3. Click on **Files** and locate your group's spreadsheet. For example, if your group is YAK E and your partnering group is YAK F then your spreadsheet is called `ladybird_sizes_YAK_E_F.xlsx`.
4. Hover your cursor over your spreadsheet name, click on the three dots and select Download. 
5. Return to the **Variation1/Ladybird Analysis/** browser tab running **Noteable**.
6. Click on **Upload** on the right, find your spreadsheet on your laptop, then click on the **blue Upload** button.
7. Make sure your spreadsheet is saved in the **Variation1/Ladybird Analysis** folder. That is, the same folder this Notebook is in.

## Task 1.2: Read in and print the low and high predation samples to check the data are okay

Using pandas, read in your excel spreadsheet and call it something sensible.

1. To read in excel spreadsheets we use the command `pd.read_excel('filename.xlsx')`. Do this now, calling the DataFrame something sensible, such as `ladybirds`.

2. Print the data to make sure it is okay. You should see two columns headed `low` and `high`. You will probably see `NaN` repeated at the bottom of one of the columns. This isn't a problem; it's just because different numbers of ladybirds were measured in the two cemeteries.

In [None]:
# read and print your ladybird size dataset

## Task 1.3: Plot the samples in a histogram to see how they are distributed

Plot the distributions of the low and high predation samples as histograms in a single annotated graph. 

See [4.2 - Comparing two population means](../Self-study%20Notebooks/4.2%20-%20Comparing%20two%20population%20means.ipynb#First-plot-the-data) for help.

In [None]:
# annotated histograms of samples of two-spot ladybird sizes from low and high predation cemeteries

## Task 1.4: The distributions might be clearer in a boxplot

Your `low` and `high` histograms will probably overlap quite a lot. This makes it hard to see if the means of the two samples are different.

If that is the case, a boxplot is probably a better way to visualise your data as it hides individual data points and instead uses a 5-number-summary to summarise the distribution of your samples. 

Plot the distributions of the low and high predation samples in an annotated boxplot. 

See [4.2 - Comparing two population means](../Self-study%20Notebooks/4.2%20-%20Comparing%20two%20population%20means.ipynb#First-plot-the-data) for help.

In [None]:
# a boxplot to visually compare ladybird sizes from low and high predation cemeteries 

## Task 1.5: What does the box and the various lines in a boxplot represent?

If you don't know try googling the answer. Write your answer in the following markdown cell.

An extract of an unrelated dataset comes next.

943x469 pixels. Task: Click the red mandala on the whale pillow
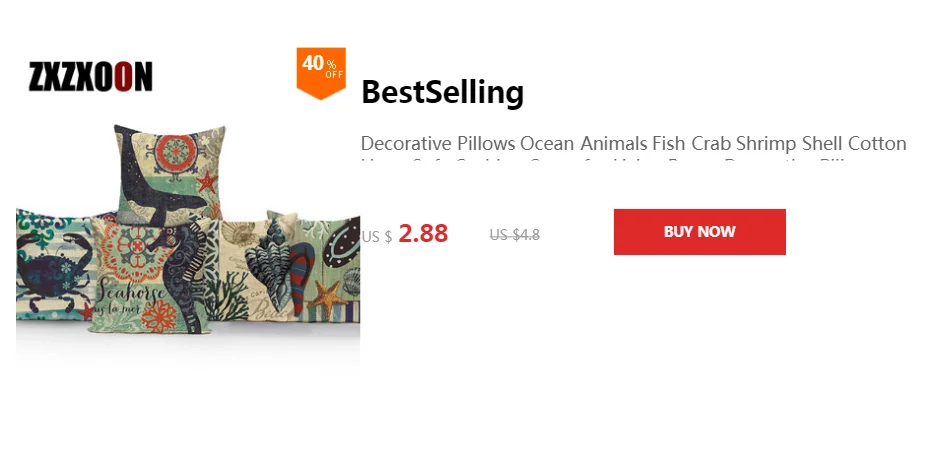(175, 152)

> Write your answer here. 

## Task 1.6: Eye-ball estimates of the means and standard deviations

It is generally a good idea to estimate means and standard deviations by eye before calculating them on a computer. This is so you can check your eye-ball estimates with the actual values output by Python. If they don't match then you know something is wrong: either your estimates or your code.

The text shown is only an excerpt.